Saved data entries
────────────────────────────────────────

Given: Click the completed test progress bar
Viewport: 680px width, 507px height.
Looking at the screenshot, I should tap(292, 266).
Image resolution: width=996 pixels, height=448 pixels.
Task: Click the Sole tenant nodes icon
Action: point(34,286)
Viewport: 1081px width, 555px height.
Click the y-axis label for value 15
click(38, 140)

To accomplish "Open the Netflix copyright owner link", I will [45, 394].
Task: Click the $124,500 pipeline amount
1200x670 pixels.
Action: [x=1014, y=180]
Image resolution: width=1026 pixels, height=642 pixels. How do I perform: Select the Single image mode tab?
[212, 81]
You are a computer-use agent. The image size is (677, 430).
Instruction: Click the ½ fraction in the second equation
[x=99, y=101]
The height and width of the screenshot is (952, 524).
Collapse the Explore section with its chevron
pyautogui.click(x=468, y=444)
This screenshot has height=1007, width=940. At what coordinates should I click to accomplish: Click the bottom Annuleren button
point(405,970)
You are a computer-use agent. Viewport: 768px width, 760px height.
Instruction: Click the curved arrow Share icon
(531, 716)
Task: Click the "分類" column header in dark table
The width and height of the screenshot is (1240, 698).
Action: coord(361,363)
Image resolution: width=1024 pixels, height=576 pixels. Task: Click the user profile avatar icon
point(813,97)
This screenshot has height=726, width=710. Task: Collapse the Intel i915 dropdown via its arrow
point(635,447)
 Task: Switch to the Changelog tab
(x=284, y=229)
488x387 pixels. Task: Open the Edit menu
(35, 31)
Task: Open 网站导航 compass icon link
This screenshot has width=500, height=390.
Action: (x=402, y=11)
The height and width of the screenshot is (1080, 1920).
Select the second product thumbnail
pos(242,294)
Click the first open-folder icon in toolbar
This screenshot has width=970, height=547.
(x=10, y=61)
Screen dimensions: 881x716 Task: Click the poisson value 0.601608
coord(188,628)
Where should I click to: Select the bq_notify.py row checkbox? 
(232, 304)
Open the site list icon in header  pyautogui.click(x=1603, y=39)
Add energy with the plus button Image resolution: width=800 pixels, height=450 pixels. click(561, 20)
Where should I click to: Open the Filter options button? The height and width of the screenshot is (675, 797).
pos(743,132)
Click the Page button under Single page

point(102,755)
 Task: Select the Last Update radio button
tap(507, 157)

────────────────────────────────────────

> YOUR ASSIGNMENT: Look through the entries above; copy every line holding the string "computer".

> ANSWER TO THIS TASK:
You are a computer-use agent. The image size is (677, 430).
You are a computer-use agent. Viewport: 768px width, 760px height.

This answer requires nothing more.